Once I became a mommie I had one job -- to make everything better.  When my babies cry I hold and comfort and meet their needs.  This is the most difficult part of losing a child.  Nothing -- nothing I do can change the fact that he is forever gone.

And this is where it gets amazing.  

In the midsts of my pain there is still Hope.

For me to ignore that fact would be forgetting everything I learned through the life and death of my sweet boy.  It's in my pain that beautiful healing can come, it's moments like this today where I'm dressed and ready to go to the gym and not expecting to grieve that God can come and simply love me -- love my ugly grief and help me put back together the pieces until I need breaking again.

Friday, September 2, 2011

{Childrite Seat}


It's the little things that in the world of special needs and disabilities are so stinkin' huge.  For example, this month Angela started standing up with a little support under her arms or by holding on to our fingers.  For most kids at just a few months old the stand up in the lap game starts -- but for kids like Angela, many never are able to stand.  So needless to say this is huge stuff.  Standing leads to taking steps and taking steps leads to walking.  Very exciting.

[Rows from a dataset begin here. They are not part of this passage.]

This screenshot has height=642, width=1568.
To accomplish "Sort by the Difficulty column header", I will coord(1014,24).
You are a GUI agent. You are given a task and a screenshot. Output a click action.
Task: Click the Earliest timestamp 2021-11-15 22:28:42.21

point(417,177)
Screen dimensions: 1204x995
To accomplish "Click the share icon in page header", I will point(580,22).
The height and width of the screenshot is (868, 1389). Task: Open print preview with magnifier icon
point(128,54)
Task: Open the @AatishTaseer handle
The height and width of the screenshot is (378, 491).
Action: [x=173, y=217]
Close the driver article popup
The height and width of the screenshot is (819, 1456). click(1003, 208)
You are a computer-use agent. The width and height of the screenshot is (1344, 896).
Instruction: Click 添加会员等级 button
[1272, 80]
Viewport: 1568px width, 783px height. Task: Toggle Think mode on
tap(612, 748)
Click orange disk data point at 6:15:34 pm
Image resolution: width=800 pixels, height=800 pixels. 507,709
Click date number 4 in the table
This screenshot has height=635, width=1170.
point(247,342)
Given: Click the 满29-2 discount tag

This week we also purchased this new chair seen in these photos.  Again, for most parents a chair is a chair -- it makes life easier but it's not really life altering.  This chair for Angela is a gift from God.  There are no straps and metal bars, yet it supports her so well.  



Usually anything we put her in requires the adjustment of at least on thing like a seatbelt or clicking tight her lateral supports.  This chair allows us a spot to stick her where she is not laying on the floor and is in a more age appropriate position to do things like play and socialize.  So huge!




These pictures make me smile from ear to ear.  This little girl is so precious.  Her spirit is amazing -- she is so spunky but at the same time a little love bug.  She is growing and developing in way I'm not even sure I thought were possible at first.  So thankful that God gave us this beautiful little girl -- to be apart of her life to both push and love so deeply!